Seville seems to be having a building boom. I don't know why that is, but frankly, I'm getting tired of it.
When I got here on September 1, there was a construction site behind the building across the street. One house seems to be being reconstructed. The sound of jackhammers and drills woke me up on my first morning here, and since then I've been sleeping with ear plugs and the windows closed. I learned to deal. Then a few weeks ago the building down the street right next to mine was knocked down and since then there have been a collections of heavy machines digging out the rubble, flattening the dirt and today pouring concrete. And then last week the building right out my window hosted some guys poking around who today returned with saws and were sawing metal. The smell and the noise made me close my windows and turn on the a/c even though it was a nice day. I'm glad I will be gone for 6 days. When I get back, hopefully the noisiest part of all of the construction will be done. Either that, or I'll find that Ralph finally got his permit to re-do the outside of my building and I'll be seeing workmen hanging on the side of my building.

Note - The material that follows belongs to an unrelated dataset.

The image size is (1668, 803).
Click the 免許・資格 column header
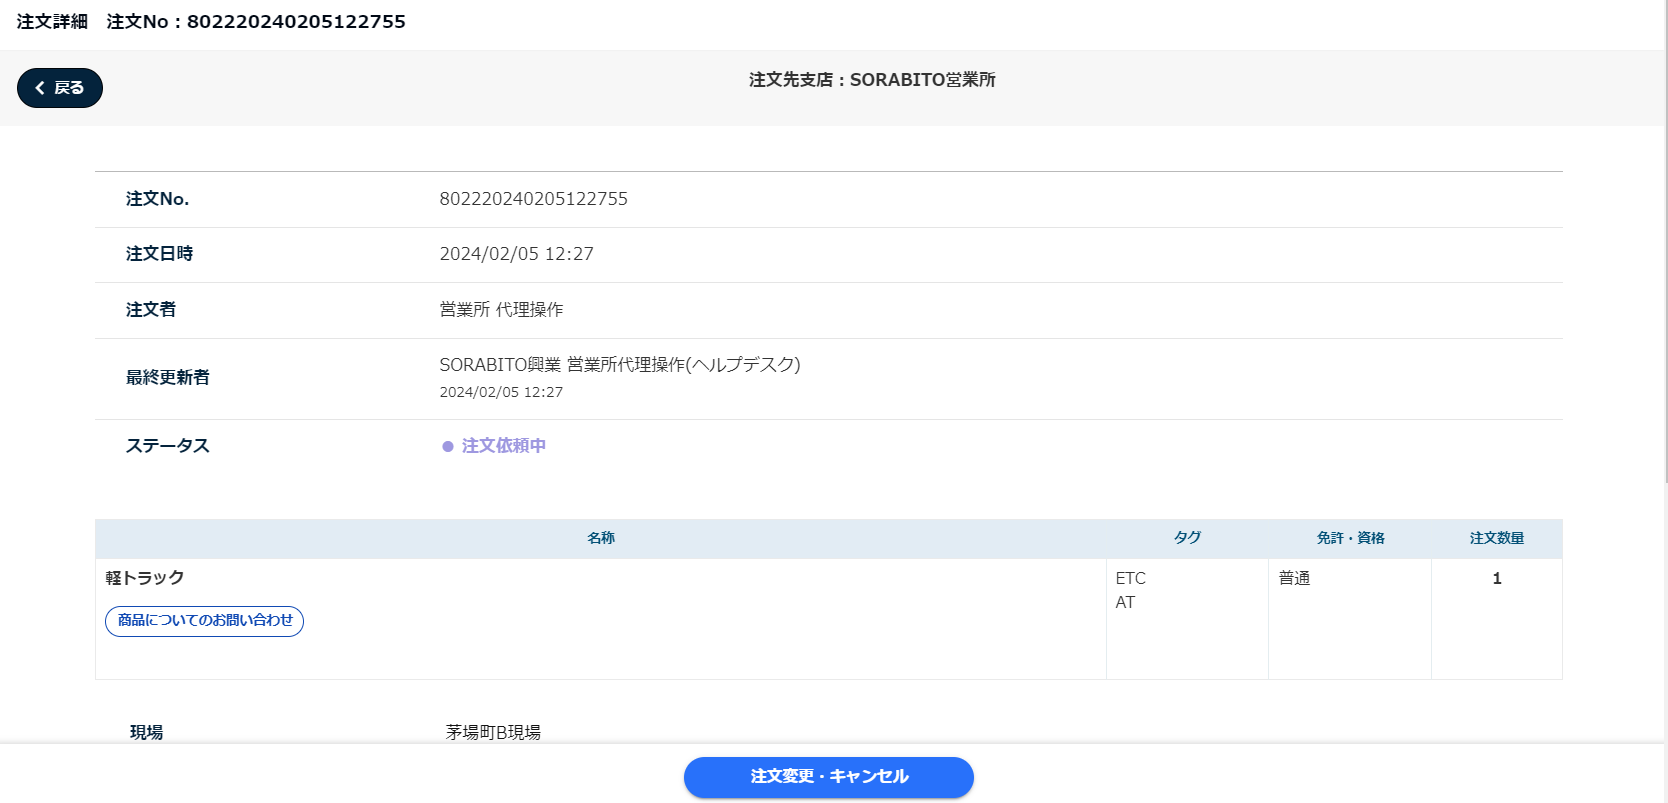click(1350, 538)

I only have a little time left, and the noise today made me get on my bike and search out an internet cafe to print my boarding pass for tomorrow, something I needed to do.
First I went to Corte Ingles to try one last time to find a money belt. I actually got a pouch that hangs around my neck at Santa Justa Train Station when I went to Cordoba. They didn't have money belts though. The hanging thing is fine, I actually have one that I brought that is leather - this one is nylon and I thought it would be more comfortable if I decide to wear it beyond the day of travel, but I really wanted something that won't make an obvious bulge in my shirt and would be inside my pants where no one will be putting their hands (if things continue they way they have been....)

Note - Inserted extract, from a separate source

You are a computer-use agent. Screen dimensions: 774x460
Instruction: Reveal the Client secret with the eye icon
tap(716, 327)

Well, I found the same hanging pouch thing at Corte Ingles. I then tried on a pair of shorts that I thought were my size, but they were too tight, everywhere. I didn't bother to try a bigger size because they were really so much like the shorts that everyone seemed to be wearing in Granada - all the tourists I mean - it was like a mass memo went out across the European Union telling everyone to wear three-quarter length shorts and a certain type of sandals with a big camera around their neck and a backpack all to scream "I'M A TOURIST" in case anyone wasn't sure. I'm going to try to blend in as much as I possibly can in Rome.
So from there, I took a ride through the city on the streets and came across an internet cafe that is not too far from here. There was an Asian guy talking loudly on his cell phone. I think he was Chinese, but I didn't recognize the language he was speaking. It was not like Mandarin or Cantonese, so who knows where he was from. But he continued speaking on the phone when I entered. When I told him I wanted to print, he pointed to a computer. But when I actually tried to print, the computer was not connected to the printer. His wife came out and she didn't speak much Spanish so she couldn't help me. She called him back out to the front (he had moved to a room in the back to continue his conversation) - out he came, on the cell phone, talking loudly still and inserted a USB drive and copied my boarding pass to it and took it to the printer.

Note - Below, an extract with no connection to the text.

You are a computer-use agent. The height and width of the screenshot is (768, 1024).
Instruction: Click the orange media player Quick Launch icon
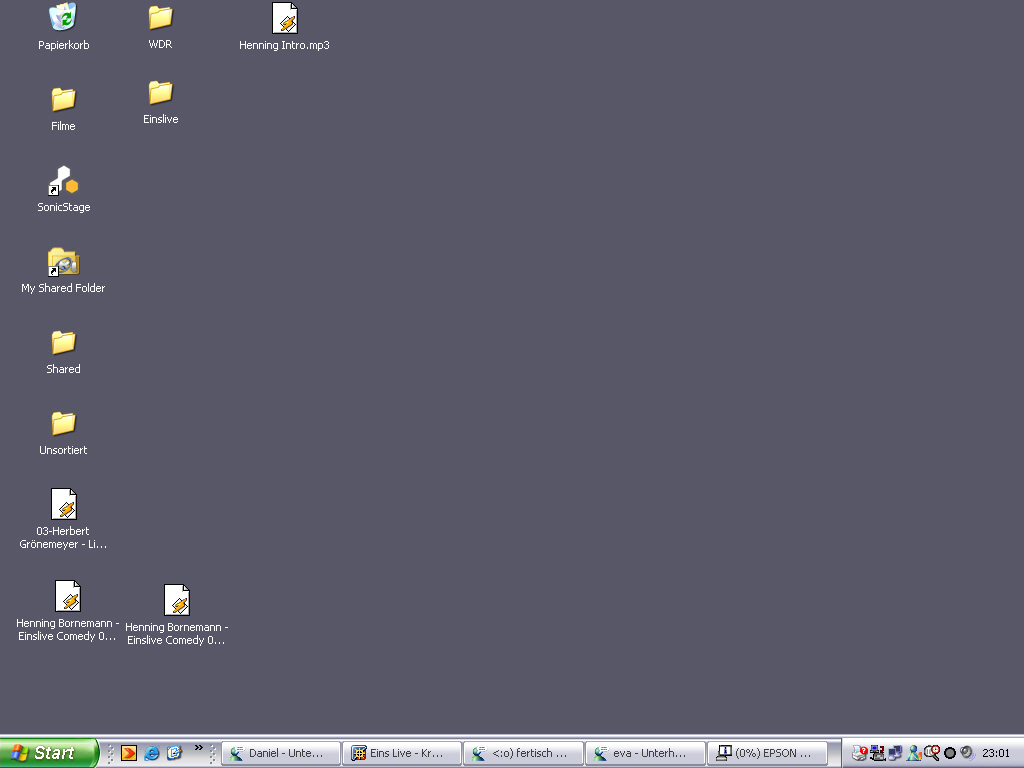129,753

But woops, I had mistakenly printed the boarding pass from Rome to Seville, so I had to do it all over again. Still on his phone, he gave me the USB drive and I copied the boarding pass on to it. When he went to print he told me (phone still on his ear) that it was the same. I explained the difference and he printed it, I paid him, while he continued talking and I left.
I have to add this to my list of pet peeves - when you go into a store and the person who is "working" there is talking on their cell phone or having a conversation with someone else in the store. If I didn't want to have a hassle free trip tomorrow and get through all of the procedures as quickly as possible, I would have just left. Hopefully having my boarding pass will speed things up, because I don't plan on getting there too early.
Now, I have to go back because I made a reservation for the Vatican (skip the lines, reserve online) for Friday. I'm not meeting the Pope or anything, just going to check out the incredible wealth the Catholic Church possesses that enables it to have its very own country with Swiss guards. I want to see the Sistine Chapel, maybe the Pieta, St. Peter's and use the bathroom. If it isn't too disgustingly crowded, I might linger, but I'm already resenting the 32 Euros I had to lay out to get in (which is why I am going to use the bathroom and maybe steal a roll of toilet paper).
And now, for the 2nd night there is something pitifully resembling rain. It is like droplets, nothing, even though the sky is dark, dark, and I heard thunder. I really wish we would get a monsoon type downpour and wash some of the dust away, but I'm leaving anyway, so what do I care?